Although Americans often think of soccer as a "foreign" sport, its American roots extend back to 1869, when the first organized soccer match in the United States was played between Rutgers and Princeton universities. In 1884 the American Amateur Football Association was formed, the first such organization outside Britain. Ten years later the United States became the second country in the world to introduce professional soccer. However, these impressive statistics disguise serious early difficulties that determined soccer's marginal role in American sports history. In the 1870s Harvard University opted for a rugby-style "handling game" over the "kicking game." As other universities followed Harvard's example, the handling game developed into the native form of football, at the direct expense of the game Americans (in a telling example of sporting exceptionalism) would call "soccer."
In the late nineteenth century soccer also had to compete with baseball. Although baseball derived from Britain's cricket and rounders, boosters utilized the Abner Doubleday myth to promote baseball as a native-born sport, nothing less than the "national pastime." As the ideology of American nativism accelerated during the 1890s, immigrants realized that playing and watching baseball was an ideal opportunity to demonstrate their allegiance to the United States. By contrast, soccer was viewed as un-American: ominously, the first professional soccer league of 1894 disbanded within months amid controversy over the importation of British players.
In 1921 the American Soccer League (ASL) was formed. The ASL benefited from the economic affluence
and increased leisure time that precipitated a general boom in organized sport during the Roaring Twenties. Crowds at ASL matches regularly outstripped those at games in the nascent National Football League. However, organizational ineptitude, a lack of native talent, and the Wall Street crash of 1929 all contributed to the ASL's demise in 1931. Andrei S. Markovits and Steven L. Hellerman have argued that, as in other industrial capitalist nations, American "sport space" was established and cemented between 1870 and 1930, and that the failure of the ASL sealed American soccer's long-term fate. The game would never attract the blue-collar base of players and fans that powered the "Big Three," baseball, football, and basketball.
Despite these domestic tribulations, in 1930 the national team reached the semifinals of the inaugural soccer World Cup. Twenty years later the United States recorded the greatest upset in World Cup history, beating England 1–0 with a goal by Haitian-born Joseph Gaetjens. Yet it was testimony to the parlous state of American soccer that, while the result was decried as a national disaster in England, it was barely reported in the American media. Having participated in three of the first four World Cup finals, the United States would not qualify again until 1990.

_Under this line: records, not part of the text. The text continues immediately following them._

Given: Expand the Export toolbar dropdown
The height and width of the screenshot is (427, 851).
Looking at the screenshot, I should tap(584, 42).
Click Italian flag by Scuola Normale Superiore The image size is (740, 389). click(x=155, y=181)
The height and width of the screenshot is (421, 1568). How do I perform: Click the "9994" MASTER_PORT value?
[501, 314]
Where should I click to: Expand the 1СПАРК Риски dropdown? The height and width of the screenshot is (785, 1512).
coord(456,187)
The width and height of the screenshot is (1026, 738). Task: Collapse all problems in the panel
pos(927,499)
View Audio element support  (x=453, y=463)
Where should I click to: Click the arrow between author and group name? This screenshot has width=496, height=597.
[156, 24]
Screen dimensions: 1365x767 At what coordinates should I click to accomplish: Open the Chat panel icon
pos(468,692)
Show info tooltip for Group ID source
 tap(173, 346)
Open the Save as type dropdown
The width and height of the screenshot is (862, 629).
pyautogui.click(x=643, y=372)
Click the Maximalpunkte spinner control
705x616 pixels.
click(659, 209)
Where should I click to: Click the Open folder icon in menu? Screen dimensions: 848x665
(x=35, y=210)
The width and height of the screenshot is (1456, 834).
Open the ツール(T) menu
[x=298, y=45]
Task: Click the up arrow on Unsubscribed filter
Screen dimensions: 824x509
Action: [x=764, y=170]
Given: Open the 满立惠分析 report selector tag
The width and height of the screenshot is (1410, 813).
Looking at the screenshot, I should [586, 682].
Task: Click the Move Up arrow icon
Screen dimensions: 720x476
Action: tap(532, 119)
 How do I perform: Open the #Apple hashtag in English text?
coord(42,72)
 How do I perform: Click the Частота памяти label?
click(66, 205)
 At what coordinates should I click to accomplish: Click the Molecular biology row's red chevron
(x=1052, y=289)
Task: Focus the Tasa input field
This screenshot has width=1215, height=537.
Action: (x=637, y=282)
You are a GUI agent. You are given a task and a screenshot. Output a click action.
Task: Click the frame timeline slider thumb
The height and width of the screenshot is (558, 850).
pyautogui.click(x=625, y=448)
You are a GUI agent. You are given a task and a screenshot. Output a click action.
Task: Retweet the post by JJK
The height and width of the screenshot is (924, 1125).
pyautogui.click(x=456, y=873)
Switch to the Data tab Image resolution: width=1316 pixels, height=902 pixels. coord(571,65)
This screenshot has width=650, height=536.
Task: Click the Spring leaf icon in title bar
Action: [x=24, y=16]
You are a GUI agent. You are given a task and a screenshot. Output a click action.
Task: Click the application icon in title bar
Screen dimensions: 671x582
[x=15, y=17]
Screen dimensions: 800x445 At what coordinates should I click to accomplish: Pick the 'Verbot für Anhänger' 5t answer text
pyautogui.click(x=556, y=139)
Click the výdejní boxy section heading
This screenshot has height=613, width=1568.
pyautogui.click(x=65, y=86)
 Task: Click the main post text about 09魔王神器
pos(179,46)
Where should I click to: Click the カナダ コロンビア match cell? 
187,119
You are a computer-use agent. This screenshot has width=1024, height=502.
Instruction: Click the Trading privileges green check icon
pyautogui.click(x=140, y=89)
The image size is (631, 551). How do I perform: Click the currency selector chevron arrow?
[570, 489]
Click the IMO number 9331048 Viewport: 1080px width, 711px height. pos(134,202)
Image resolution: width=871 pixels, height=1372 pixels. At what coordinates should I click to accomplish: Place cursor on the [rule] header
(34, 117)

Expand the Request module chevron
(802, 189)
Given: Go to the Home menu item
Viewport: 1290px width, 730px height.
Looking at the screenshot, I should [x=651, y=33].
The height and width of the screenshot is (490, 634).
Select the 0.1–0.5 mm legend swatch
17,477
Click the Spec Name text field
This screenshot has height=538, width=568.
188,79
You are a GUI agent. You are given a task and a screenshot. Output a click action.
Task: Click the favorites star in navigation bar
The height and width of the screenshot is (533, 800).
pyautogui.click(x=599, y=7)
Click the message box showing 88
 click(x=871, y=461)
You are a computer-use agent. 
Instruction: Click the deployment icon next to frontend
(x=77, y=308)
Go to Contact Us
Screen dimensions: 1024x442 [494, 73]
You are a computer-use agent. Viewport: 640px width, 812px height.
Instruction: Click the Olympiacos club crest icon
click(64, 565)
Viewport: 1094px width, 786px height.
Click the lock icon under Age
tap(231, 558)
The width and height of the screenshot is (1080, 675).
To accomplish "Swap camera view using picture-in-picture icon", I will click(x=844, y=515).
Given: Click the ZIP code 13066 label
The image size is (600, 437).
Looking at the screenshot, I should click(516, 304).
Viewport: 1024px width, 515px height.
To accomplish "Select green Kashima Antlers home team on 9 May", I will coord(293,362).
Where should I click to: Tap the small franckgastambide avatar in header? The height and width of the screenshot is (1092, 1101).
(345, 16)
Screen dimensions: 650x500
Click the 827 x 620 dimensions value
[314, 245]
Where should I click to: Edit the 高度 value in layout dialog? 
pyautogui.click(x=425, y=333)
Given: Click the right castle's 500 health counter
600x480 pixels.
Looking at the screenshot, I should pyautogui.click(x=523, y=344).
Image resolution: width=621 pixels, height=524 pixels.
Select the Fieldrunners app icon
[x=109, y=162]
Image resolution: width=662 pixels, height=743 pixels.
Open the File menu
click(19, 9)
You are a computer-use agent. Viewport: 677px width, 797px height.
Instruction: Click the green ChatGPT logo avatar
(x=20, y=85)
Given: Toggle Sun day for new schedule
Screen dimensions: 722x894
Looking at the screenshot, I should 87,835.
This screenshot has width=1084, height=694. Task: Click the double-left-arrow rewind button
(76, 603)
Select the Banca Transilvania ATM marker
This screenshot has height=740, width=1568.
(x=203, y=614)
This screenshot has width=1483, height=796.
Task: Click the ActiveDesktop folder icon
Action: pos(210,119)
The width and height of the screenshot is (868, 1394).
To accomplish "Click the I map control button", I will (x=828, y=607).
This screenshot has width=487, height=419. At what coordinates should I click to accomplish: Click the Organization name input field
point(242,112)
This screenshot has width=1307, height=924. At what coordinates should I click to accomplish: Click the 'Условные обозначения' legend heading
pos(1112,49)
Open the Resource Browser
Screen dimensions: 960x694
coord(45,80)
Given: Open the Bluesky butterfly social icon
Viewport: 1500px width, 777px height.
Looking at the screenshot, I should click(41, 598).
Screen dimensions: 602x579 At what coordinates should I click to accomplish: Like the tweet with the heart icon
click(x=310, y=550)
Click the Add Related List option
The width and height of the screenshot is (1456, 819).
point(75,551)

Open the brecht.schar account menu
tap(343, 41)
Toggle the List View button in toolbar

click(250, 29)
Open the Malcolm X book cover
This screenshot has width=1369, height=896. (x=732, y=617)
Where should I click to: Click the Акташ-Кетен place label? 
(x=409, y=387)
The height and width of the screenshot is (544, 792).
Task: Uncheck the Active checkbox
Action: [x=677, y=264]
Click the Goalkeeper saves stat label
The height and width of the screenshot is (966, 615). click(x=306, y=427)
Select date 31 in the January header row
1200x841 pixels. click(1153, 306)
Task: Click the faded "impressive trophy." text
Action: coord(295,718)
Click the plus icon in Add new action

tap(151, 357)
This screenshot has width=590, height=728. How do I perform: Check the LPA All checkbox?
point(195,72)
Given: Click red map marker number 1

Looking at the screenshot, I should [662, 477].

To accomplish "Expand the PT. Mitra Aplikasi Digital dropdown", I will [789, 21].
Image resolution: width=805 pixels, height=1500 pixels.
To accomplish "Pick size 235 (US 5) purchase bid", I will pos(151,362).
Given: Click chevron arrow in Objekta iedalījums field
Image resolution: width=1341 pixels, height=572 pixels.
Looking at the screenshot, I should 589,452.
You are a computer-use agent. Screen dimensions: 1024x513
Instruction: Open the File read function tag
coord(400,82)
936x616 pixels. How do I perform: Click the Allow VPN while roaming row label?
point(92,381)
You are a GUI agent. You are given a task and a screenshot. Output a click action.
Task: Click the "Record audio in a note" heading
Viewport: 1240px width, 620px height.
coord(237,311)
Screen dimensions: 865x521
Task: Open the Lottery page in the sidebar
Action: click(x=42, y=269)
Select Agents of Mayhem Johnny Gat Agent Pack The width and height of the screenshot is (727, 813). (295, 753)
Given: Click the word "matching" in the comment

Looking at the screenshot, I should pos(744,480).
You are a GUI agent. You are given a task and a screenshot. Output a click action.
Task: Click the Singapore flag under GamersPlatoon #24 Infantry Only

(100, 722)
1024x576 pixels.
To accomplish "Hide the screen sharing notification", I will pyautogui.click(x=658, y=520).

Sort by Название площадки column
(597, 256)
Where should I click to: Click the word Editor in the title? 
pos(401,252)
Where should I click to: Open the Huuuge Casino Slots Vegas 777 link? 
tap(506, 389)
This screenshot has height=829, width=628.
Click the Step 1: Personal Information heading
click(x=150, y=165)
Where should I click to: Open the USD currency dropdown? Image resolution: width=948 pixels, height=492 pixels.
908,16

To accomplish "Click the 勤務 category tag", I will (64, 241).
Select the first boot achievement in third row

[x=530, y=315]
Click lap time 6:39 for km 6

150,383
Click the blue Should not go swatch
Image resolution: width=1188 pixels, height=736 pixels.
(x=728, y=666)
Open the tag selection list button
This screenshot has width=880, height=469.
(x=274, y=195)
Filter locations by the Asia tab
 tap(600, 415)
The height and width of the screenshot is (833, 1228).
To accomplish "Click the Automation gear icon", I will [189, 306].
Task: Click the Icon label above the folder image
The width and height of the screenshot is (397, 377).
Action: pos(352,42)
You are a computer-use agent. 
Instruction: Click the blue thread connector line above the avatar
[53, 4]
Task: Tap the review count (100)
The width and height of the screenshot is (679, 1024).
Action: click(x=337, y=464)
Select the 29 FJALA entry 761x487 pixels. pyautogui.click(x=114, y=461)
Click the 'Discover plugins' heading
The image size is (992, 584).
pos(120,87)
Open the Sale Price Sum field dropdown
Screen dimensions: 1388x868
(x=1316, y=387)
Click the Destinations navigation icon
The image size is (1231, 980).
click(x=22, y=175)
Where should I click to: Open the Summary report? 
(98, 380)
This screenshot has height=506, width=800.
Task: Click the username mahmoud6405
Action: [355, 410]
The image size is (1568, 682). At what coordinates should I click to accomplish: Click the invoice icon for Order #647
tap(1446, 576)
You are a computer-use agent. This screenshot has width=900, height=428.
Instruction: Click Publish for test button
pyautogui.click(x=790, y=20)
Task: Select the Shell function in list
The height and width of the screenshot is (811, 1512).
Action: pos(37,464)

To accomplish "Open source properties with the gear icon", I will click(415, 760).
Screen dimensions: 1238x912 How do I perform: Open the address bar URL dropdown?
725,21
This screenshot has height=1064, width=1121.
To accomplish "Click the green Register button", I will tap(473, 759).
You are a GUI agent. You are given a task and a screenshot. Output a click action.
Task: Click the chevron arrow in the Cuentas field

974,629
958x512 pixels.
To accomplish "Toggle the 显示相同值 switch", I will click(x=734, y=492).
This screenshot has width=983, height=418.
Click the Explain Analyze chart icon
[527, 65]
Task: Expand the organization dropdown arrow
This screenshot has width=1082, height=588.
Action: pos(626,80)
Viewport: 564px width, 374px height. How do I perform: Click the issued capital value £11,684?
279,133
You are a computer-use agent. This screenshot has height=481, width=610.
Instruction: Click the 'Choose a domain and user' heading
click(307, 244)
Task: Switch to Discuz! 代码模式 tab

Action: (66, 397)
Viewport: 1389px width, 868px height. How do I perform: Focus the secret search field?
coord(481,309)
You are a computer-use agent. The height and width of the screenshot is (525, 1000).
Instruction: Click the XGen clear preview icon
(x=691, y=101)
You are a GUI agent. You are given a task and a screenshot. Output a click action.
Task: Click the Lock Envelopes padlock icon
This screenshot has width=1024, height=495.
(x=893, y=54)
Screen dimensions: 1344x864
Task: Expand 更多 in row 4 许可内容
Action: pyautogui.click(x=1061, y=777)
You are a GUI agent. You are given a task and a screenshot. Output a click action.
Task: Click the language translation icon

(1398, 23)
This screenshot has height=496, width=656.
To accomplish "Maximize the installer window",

On a domestic level, organized soccer remained distinctly minor league until 1975, when the struggling North American Soccer League (NASL), founded seven years earlier, was transformed by the New York Cosmos' signing of Brazil's Pele. The greatest soccer player in history brought thousands of spectators through the turnstiles, and his presence (along with massive salaries) helped to attract other soccer superstars to the NASL. However, after Pele's retirement in 1977 it became clear that the NASL's sudden success was a mirage. Audiences tired of a sport in which fading foreigners (Italy's Gianni Rivera memorably termed the NASL an "elephants' graveyard") outnumbered and outshone the few, mediocre American players. The NASL collapsed in 1985.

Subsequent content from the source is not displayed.